Le caillou
Le caillou, Sigolène Vinson, Le Tripode, 2015...,
La narratrice est une jeune femme qui vit de peu. Serveuse en extra dans un bar parisien, elle habite dans un petit appartement et n'en sort que rarement. Son voisin, Elle aide sa voisine du dessous, Madame Vallé atteinte d'éléphantiasis en lui faisant ses courses et tient compagnie à son voisin direct, Monsieur Bernard depuis qu'il est venu sonner à sa porte, une nuit, désorienté. Ce vieil homme s'est mis en tête de faire une sculpture de la jeune femme. Ça tombe bien, puisque l'ambition d'icelle est de devenir un caillou. Monsieur Bernard lui raconte sa vie, ses séjours en Corse. A la mort de son voisin, la jeune femme décide d'aller en Corse sur les traces de Monsieur Bernard.
C'est un roman un peu étrange d'une femme qui végète et se laisse mourir à Paris et revit en Corse, sur les côtes du sud d'Ajaccio, à Coti-Chiavari, près du Capo di Muro. Un coin tellement bien décrit tant dans ses décors, ses paysages, ses lumières et ses senteurs qu'une envie irrésistible d'y aller naît en tout lecteur. La Corse est sublime, je le sais pour n'y être jamais allé et pour avoir beaucoup entendu, lu et vu sur cette île.
C'est un roman sur le sens de la vie, sur les raisons qui poussent chacun d'entre nous à vivre avec les autres : l'amour, l'amitié, une passion, un rêve à réaliser, ... Des vies simples mais pleines, pas de grandes ambitions ou des souhaits de notoriété, non juste vivre en harmonie avec soi-même.
C'est un roman sur l'art ou comment les sculptures qui nous viennent des l'Antiquité sont presque plus vivantes que certains hommes. Comment la volonté de créer fait (re)vivre, exister à ses yeux et à ceux d'autrui.

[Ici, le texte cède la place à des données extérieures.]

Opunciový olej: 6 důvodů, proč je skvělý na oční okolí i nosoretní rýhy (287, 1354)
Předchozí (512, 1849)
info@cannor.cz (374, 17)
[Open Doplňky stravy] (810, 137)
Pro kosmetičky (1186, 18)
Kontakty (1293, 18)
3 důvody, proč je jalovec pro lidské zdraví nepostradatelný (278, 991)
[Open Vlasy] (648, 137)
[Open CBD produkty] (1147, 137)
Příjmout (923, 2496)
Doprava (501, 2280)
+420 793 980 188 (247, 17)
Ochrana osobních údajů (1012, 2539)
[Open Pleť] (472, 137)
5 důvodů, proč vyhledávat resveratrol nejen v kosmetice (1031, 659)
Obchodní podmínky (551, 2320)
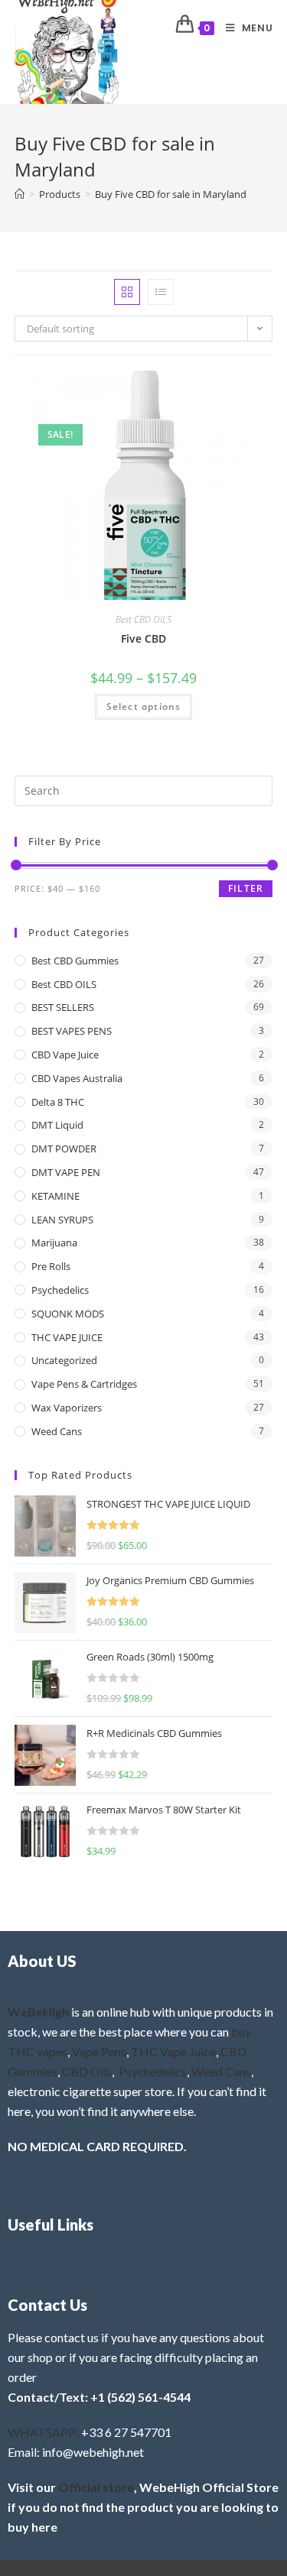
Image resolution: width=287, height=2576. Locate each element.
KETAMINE (55, 1196)
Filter (245, 888)
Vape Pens (99, 2051)
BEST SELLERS (62, 1007)
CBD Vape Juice (65, 1054)
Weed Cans (56, 1431)
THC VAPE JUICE (67, 1337)
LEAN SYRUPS (62, 1219)
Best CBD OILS (143, 619)
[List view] (161, 292)
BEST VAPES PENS (71, 1031)
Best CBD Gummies (75, 960)
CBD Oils (87, 2071)
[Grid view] (127, 292)
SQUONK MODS (67, 1313)
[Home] (19, 194)
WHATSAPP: (43, 2432)
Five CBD (143, 638)
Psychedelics (60, 1290)
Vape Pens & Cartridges (84, 1384)
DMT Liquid (57, 1125)
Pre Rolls (50, 1266)
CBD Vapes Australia (76, 1078)
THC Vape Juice (173, 2051)
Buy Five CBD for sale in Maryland (170, 194)
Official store (96, 2487)
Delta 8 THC (57, 1102)
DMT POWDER (63, 1148)
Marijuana (54, 1242)
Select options (143, 706)
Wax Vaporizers (66, 1407)
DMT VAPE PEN (65, 1172)
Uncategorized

C'est un roman d'amour pour celui que la narratrice attend et qui ne vient pas, alors il lui faudra vivre avec d'autres qu'elle aimera itou. Moins fort ? Pas sûr, mais différemment, l'être idéalisé ne se confrontant évidemment jamais à la réalité, au quotidien.
C'est un roman bien écrit, entre humour du désespoir, mélancolie, envie malgré tout de vivre. Phrases assez courtes, des dialogues, on est dans la tête de la jeune femme qui, avant de partir en Corse se laisse solidifier pour devenir caillou. Le style est très évocateur, on voit les paysages corses, on sent les odeurs tant celle de l'humidité et de pourriture de l'appartement de Monsieur Bernard que celles des arbustes qui ornent le chemin corse qu'elle emprunte chaque jour : lentisque, myrte et figuier. Je vous le disais plus haut, ne reste plus qu'à aller vérifier tout cela sur place.